Indeed, directed evolution is such a boutique practice, proposals for advancement tend toward the conceptual rather than the concrete. As such, the group proposed a series of model problems identifying areas requiring additional research. Some of their model problems were:
To obtain a system that optimizes the output in financial terms (including the cost of setting up the system).
Obtain a robust enzyme circuit to do X, and to get the same behavior under various conditions (e.g. compounds, temperatures, media types and genetic background). That is, for directed evolution to have any broad application, we must create circuits that are not restricted to one function.
How does one initiate research when one cannot see the pathway from where we are to the final result? For example, how might one develop a bacterial population that spontaneously spells the word “HELP,” or an E. coli that can play music? These unusual examples emphasize the point that we do not yet know how to begin research with a specific application in mind. If we are to design systems that fight cancer or enhance the immune system, we must develop ways to initiate research even if the exact process is unknown.
How do you make a system that is robust and can therefore search functional space more easily? Biologists often refer to the functionality of a particular agent in terms of a “fitness landscape,” a graphical representation often conceived of as a series of peaks and valleys in which peaks represent the best outcomes for a given function. The group suggested a need to “smooth” the fitness landscape, meaning that we must find ways to reduce the number of “valleys,” or poor functions, and make the overall selection process more consistent and predictable.

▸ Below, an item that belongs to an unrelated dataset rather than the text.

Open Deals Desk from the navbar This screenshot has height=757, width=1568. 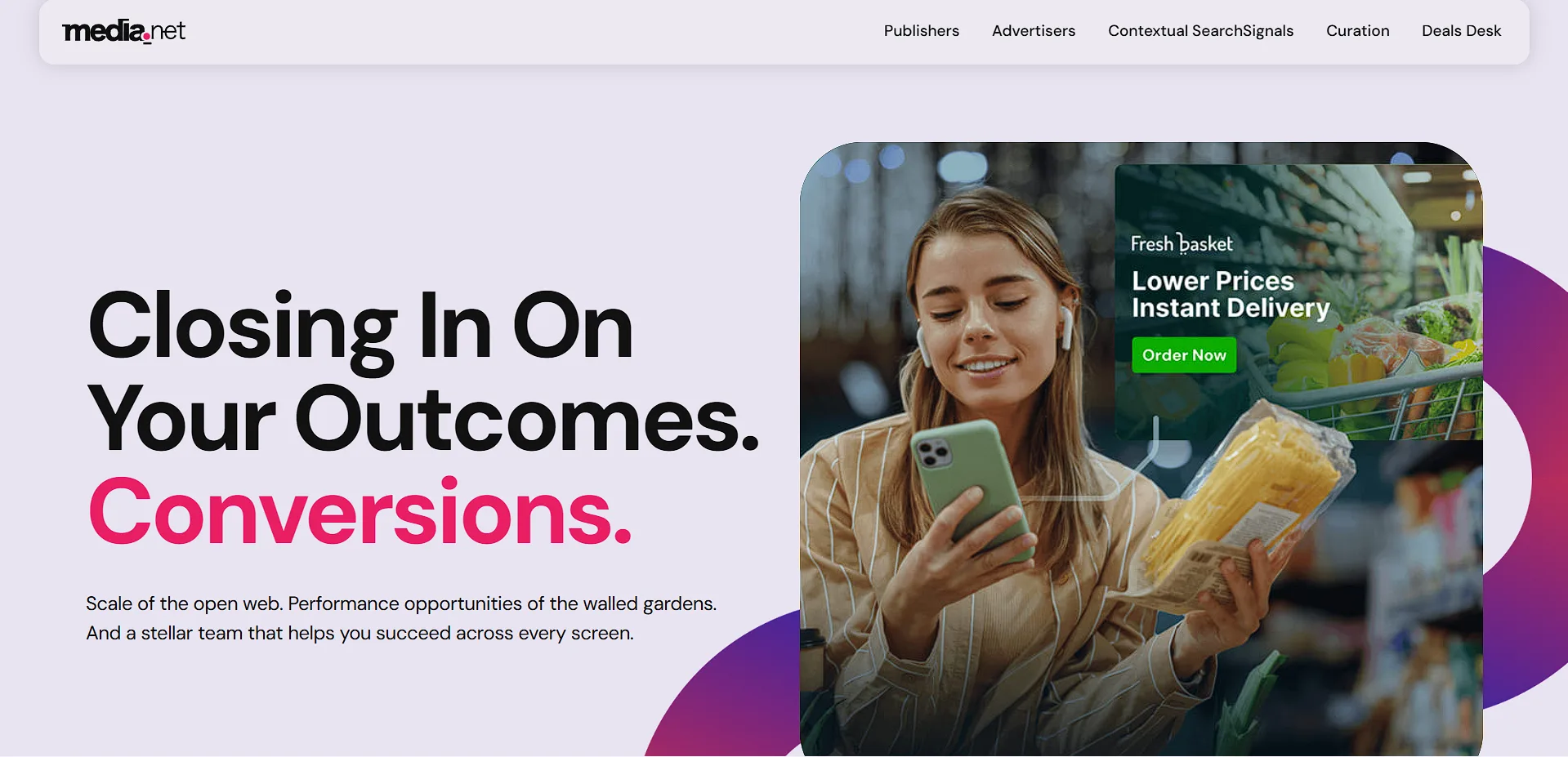click(x=1461, y=31)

Fundamentally, the team said it is necessary to develop methods to accelerate evolution to get to a desired result faster, while also developing ways to decelerate or stop evolutionary processes once the experiment reaches an end point.

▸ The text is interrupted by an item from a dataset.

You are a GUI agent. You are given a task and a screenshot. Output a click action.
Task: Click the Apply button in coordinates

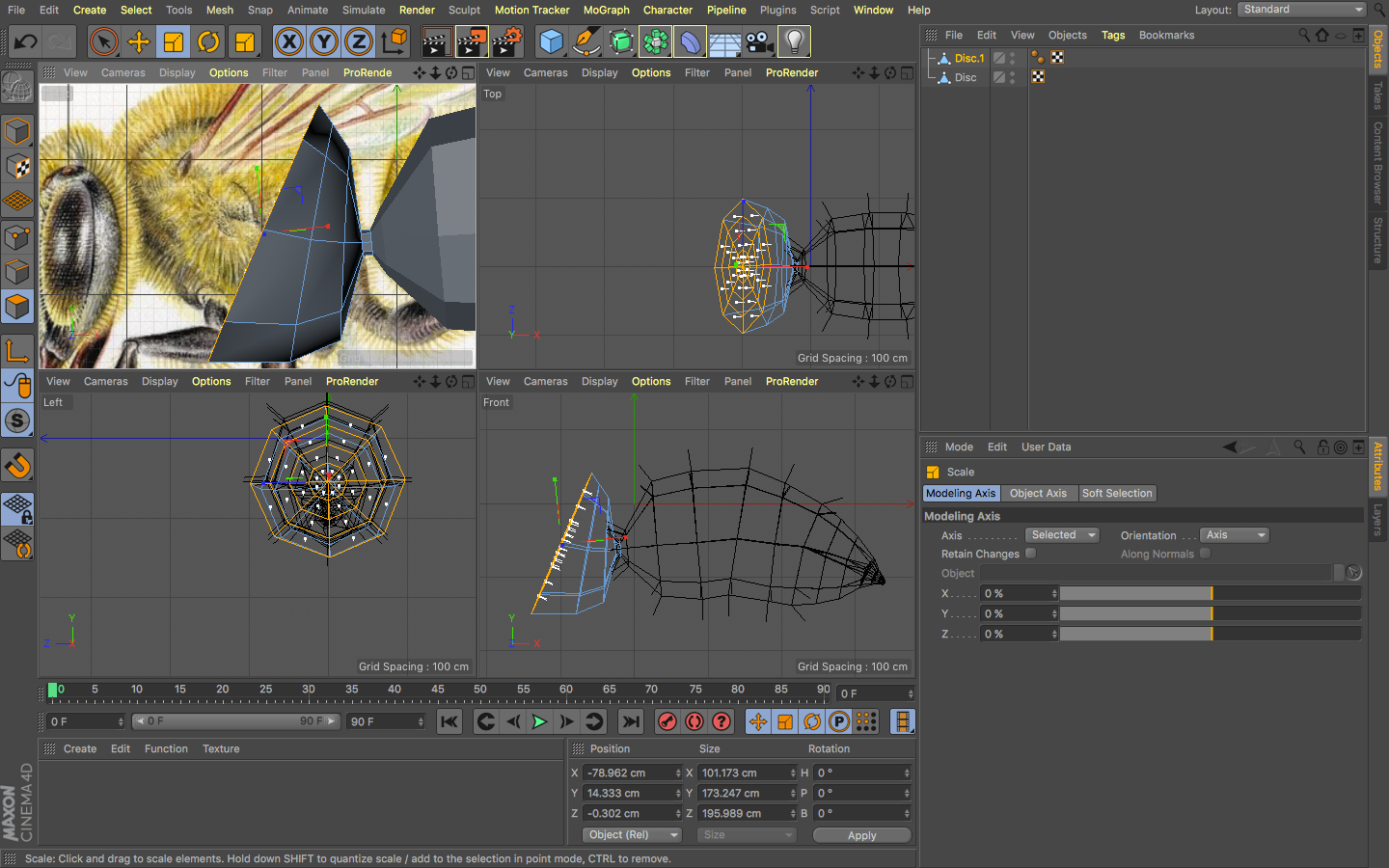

To do so, biologists and engineers must develop more stable strains of bacteria into which end products of synthetic biology can be transferred or a strain where the mutation rate can be controlled. Ideally, this would prevent the over-mutation or under-mutation (i.e., evolution) of a system, thus making it significantly more reliable and malleable.
In addition scientists must create more robust systems in which swapping of components is seamless. That is, researchers must find a way to share evolved components without reengineering new components for each individual project.

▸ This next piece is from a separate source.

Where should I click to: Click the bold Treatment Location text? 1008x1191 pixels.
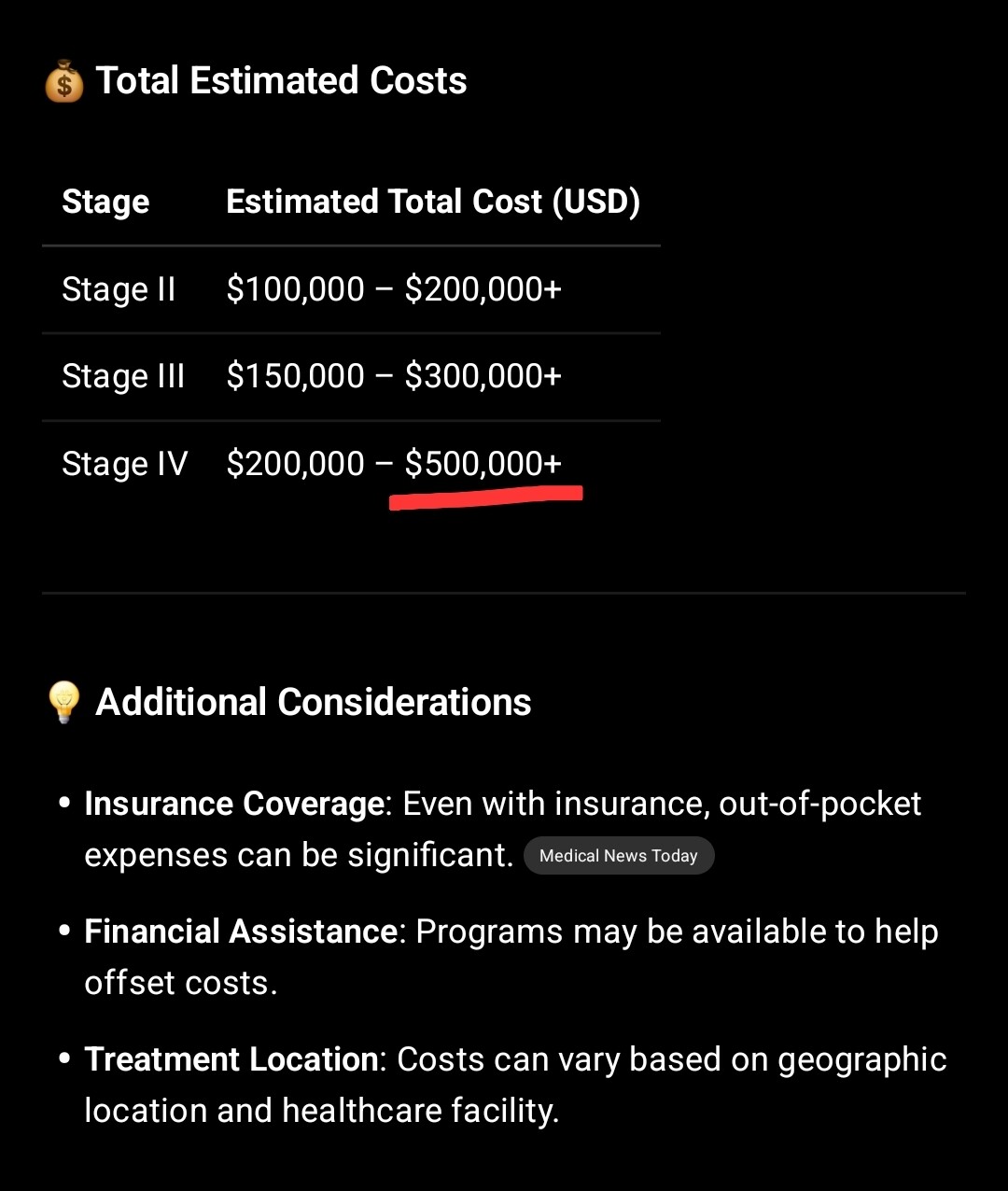click(231, 1059)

The IDR team also suggested the creation of a universal fitness landscape readout from small molecules that applies across heterogeneous systems. This readout would apply to an overall fitness landscape. A universal fitness readout would simplify matters by allowing researchers to compare evolutionary processes for a variety of applications.
In order to create this kind of generalizability, the team argued that scientists must develop ways to predict and screen for sequences that are consistent with multiple objectives, what they called “multi-objective massively parallel optimization.” This would require the creation of libraries from which scientists could choose components that they know would act in specific, predicable ways in a multitude of conditions.
These suggestions are merely the first steps toward the creation of a more unified practice of directed evolution. Members of the group recognize that many of the processes used in directed evolution experiments are in their technological infancy, but they maintained that additional research might generate the requisite knowledge to create robust yet flexible systems that work in harmony with biological circuits found in nature.